Vincent Browne, ‘Neil Jordan, Profile’, in Film West, 20 (Spring 1995), pp.32-34: the article, which gives a narrative account of successive films by Jordan, ends with a paradoxical compliment from Stephen Rea (who appeared in Angel and The Crying Game): ‘He likes to see himself as an innocent lost in a hard world ... but he’s about as innocent as Henry Kissinger. I’ve seen these dreamy and romantic poets and they’re the most ruthless of the lot. They have to be to get listened to. Like all the great directors, he knows what he wants and he gets it.’

Seamas McSwiney, ‘Treaty makers & film makers’, interview with Neil Jordan, Film West (Autumn 1996), pp.10-16; also in this issue, Muiris Mac conghail, ‘A True Epic’, comment], p.20-21; Vincent Browne, ‘Rebel hearts’, 22.
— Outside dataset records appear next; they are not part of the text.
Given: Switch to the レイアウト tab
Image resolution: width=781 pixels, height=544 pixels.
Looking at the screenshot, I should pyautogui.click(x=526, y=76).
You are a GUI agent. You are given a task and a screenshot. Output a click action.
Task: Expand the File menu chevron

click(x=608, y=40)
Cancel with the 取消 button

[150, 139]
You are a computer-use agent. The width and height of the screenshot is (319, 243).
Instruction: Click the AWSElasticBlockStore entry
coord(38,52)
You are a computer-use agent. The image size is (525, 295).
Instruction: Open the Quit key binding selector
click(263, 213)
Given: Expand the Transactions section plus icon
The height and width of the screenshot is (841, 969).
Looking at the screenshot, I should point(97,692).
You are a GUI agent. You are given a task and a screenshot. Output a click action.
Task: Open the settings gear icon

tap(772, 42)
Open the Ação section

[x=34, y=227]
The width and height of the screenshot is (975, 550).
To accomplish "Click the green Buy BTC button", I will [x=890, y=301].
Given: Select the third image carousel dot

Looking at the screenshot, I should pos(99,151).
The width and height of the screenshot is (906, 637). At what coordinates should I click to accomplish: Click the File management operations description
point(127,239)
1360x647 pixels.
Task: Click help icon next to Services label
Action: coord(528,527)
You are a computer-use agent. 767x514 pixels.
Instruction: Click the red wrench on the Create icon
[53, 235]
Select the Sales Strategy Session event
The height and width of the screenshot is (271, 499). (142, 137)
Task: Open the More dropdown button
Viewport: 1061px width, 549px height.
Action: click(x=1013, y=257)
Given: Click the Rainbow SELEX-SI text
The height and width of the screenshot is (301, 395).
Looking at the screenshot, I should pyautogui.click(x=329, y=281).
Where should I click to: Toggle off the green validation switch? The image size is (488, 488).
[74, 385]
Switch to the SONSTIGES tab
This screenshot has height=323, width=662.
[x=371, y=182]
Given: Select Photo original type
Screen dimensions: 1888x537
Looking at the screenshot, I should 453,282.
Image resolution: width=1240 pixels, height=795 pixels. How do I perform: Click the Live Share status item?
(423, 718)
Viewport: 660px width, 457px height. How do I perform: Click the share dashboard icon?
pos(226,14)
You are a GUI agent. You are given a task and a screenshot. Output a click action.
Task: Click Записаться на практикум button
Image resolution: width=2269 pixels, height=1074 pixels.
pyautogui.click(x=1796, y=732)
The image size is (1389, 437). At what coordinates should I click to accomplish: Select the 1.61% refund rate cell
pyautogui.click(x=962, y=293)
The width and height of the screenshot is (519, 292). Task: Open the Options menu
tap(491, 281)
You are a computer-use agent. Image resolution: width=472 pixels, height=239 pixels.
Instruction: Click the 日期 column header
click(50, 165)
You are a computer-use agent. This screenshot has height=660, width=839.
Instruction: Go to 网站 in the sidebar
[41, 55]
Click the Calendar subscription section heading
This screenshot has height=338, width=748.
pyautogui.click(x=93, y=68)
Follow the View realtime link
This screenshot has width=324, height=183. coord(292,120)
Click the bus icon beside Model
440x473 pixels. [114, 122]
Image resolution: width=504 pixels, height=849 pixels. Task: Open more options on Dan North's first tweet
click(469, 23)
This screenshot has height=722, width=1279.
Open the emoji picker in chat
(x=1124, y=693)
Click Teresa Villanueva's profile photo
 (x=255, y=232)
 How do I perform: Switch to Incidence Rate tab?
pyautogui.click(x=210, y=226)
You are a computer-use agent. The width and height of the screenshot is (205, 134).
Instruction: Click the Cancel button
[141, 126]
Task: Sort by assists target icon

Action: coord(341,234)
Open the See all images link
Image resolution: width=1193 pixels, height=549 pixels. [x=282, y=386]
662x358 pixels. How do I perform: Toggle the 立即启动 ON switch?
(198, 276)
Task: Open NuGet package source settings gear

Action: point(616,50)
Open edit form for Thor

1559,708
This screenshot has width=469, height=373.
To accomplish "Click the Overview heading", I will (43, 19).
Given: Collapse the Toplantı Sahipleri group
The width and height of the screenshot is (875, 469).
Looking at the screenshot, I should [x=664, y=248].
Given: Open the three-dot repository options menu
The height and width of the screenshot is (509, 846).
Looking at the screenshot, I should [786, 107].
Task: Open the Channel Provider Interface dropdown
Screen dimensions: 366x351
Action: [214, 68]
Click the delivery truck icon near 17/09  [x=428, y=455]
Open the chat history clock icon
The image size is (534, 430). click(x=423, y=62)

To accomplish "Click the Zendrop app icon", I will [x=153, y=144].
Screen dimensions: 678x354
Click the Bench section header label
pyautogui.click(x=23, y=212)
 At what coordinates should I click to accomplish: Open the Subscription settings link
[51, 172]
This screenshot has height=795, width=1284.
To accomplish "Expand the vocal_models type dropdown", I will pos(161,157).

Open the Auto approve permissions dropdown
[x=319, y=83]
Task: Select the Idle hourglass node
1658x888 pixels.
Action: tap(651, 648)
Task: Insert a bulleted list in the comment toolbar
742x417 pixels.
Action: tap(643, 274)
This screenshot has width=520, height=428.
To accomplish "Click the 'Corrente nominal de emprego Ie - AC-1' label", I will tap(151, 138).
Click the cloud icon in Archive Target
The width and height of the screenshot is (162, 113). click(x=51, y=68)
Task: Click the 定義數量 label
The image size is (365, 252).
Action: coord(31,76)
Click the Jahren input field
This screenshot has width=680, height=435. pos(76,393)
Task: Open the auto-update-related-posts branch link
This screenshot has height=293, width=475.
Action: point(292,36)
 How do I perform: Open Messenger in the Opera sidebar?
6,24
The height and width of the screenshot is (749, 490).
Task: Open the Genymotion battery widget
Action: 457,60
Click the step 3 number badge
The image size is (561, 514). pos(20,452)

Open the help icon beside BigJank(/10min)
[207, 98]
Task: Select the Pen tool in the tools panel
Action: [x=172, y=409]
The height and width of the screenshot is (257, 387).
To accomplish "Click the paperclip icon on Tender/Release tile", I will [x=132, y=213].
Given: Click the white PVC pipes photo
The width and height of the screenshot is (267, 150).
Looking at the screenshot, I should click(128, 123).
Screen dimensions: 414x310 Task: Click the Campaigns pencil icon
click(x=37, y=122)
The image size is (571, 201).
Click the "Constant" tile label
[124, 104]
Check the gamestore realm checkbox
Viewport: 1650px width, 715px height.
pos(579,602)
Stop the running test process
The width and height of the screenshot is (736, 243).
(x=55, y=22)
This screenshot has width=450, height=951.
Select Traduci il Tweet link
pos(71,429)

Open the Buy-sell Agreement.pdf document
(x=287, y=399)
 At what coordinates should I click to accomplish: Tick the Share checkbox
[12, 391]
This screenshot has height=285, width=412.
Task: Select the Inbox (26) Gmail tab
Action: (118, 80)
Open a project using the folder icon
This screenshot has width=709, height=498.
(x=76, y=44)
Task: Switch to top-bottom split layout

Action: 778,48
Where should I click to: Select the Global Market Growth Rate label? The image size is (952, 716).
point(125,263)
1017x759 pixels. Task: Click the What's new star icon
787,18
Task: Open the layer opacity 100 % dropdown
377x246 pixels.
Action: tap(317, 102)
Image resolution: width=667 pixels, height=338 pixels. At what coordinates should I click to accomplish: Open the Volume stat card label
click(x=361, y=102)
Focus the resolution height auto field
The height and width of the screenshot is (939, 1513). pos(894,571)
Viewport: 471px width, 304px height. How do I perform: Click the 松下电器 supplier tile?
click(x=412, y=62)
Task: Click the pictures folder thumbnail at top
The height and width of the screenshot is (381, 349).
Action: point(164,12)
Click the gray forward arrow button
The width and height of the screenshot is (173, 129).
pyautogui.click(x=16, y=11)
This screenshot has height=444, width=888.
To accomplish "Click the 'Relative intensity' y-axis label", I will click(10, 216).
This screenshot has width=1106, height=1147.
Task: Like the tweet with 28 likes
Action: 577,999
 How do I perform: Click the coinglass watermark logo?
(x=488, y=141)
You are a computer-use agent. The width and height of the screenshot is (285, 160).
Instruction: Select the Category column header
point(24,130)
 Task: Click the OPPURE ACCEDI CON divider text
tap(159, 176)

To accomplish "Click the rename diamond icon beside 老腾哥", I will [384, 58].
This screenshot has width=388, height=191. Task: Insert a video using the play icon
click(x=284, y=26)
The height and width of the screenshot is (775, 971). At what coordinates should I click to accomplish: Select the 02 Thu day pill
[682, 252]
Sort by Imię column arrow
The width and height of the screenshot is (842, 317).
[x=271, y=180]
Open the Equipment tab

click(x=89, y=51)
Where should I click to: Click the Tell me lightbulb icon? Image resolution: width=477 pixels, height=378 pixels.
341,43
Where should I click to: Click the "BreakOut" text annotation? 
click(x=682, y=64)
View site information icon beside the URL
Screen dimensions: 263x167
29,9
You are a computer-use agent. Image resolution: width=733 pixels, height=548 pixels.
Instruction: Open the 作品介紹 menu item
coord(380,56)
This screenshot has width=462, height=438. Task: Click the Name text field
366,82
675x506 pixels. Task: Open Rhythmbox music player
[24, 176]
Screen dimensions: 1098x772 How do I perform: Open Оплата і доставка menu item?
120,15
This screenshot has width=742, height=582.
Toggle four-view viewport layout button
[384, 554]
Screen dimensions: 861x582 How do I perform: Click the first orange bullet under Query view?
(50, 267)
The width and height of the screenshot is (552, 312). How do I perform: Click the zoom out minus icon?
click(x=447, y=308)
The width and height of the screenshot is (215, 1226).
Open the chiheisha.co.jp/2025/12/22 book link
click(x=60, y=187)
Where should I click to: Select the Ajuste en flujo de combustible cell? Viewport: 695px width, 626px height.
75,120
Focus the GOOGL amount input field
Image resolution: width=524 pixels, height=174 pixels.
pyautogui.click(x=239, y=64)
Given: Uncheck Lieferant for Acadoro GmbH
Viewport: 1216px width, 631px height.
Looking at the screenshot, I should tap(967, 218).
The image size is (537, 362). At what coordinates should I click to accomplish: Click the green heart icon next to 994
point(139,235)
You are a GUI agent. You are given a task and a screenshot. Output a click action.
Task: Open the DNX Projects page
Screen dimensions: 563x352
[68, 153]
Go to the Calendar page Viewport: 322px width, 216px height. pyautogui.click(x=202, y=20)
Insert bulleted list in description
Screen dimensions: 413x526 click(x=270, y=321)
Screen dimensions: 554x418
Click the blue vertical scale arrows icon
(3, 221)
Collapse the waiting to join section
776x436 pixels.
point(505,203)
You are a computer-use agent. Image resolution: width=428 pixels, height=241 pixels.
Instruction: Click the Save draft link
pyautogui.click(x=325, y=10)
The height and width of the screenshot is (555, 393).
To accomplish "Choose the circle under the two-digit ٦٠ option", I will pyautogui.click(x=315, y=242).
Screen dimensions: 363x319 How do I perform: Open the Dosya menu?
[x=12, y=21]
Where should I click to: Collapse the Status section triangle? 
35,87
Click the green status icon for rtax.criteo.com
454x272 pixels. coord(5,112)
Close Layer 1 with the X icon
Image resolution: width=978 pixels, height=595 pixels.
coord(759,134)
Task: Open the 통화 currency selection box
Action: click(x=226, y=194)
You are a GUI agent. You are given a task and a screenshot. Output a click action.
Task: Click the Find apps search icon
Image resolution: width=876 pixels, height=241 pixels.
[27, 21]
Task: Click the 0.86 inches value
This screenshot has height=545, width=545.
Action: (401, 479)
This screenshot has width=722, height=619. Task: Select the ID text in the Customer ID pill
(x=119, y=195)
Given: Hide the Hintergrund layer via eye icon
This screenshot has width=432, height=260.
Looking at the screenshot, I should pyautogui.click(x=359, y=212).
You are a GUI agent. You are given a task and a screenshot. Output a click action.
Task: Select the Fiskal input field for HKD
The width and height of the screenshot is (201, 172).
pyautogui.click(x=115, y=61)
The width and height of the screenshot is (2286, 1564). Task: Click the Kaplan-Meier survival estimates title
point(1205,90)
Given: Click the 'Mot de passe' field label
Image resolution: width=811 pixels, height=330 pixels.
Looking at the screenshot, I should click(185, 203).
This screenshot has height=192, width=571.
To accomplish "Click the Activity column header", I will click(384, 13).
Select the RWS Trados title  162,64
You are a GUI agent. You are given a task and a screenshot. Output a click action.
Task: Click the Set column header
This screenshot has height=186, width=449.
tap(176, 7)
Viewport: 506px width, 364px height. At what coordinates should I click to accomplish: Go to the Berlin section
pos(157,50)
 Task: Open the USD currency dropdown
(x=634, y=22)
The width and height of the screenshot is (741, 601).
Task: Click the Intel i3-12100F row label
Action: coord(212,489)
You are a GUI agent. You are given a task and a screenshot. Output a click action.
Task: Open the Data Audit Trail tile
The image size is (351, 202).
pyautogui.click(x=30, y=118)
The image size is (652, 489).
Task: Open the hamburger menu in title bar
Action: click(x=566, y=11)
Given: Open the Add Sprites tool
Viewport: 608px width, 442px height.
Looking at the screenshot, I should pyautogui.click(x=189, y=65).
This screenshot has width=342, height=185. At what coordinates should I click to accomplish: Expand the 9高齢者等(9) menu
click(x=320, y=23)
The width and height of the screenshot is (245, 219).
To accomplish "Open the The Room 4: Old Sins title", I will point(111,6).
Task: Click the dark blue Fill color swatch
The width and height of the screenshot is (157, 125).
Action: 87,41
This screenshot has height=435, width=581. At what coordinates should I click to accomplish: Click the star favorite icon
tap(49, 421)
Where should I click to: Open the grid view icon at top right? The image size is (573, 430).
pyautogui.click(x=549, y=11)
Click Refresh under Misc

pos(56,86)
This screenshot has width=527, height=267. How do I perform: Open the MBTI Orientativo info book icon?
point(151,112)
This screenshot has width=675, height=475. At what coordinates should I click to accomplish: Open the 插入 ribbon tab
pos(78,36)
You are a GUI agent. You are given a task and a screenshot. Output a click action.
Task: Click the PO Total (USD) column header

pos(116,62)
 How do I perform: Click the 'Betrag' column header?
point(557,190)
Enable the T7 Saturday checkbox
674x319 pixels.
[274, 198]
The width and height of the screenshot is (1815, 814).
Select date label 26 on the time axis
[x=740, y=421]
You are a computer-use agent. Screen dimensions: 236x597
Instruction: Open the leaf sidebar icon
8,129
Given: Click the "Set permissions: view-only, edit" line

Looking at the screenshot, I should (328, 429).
Alan Riding, ‘Challenging Ireland’s Demons With a Laugh’, in New York Times (29 March 1998): ‘To Mr. Jordan, though, it was the book’s mood that struck a familiar chord. Although five years older than Mr. McCabe and reared in a middle-class, book-friendly home in Dublin, Mr. Jordan remembers the Ireland of the early 1960s as poor, introspective, dominated by the Catholic Church and still scarred by centuries of British rule. Even in the early 1970’s, when Mr. Jordan joined other young Irish working as a laborer in London, “we carried around a sense of inferiority almost like an overcoat”, he said. Today, in a land that is increasingly prosperous and self-confident, that Ireland is hard to discern. / “Francie’s story could not happen now”, Mr. Jordan, a stocky, dark-haired man, said over lunch in a restaurant in Dublin’s Temple Bar district, the heart of the country’s bustling arts world. “It’s definitely a portrait of things as they were in the 1960s. For one thing, there are few priests in schools nowadays. There’s huge consciousness of the level of abuse that went on. A kid could not be ignored like that. There are child-care services now. But The Butcher Boy is a very good account of how things actually were.” / [I] n that sense, then, the movie does fit into Irish cinema’s attempt to probe aspects of Irish history and society that until recently no one dared to address because, in Mr. Jordan’s words, “discussion of them was so politically loaded.” This was certainly the case with the film about Michael Collins, who became a hero for fighting the British and was then murdered in the civil war that followed Irish Home Rule in 1922. In “The Butcher Boy”, the Ireland of 35 years ago looks no more appealing, a reminder to today’s youth of how bleak things were not so long ago.’ [&c.; supplied by S. Hicks, Irish List, Virginia.]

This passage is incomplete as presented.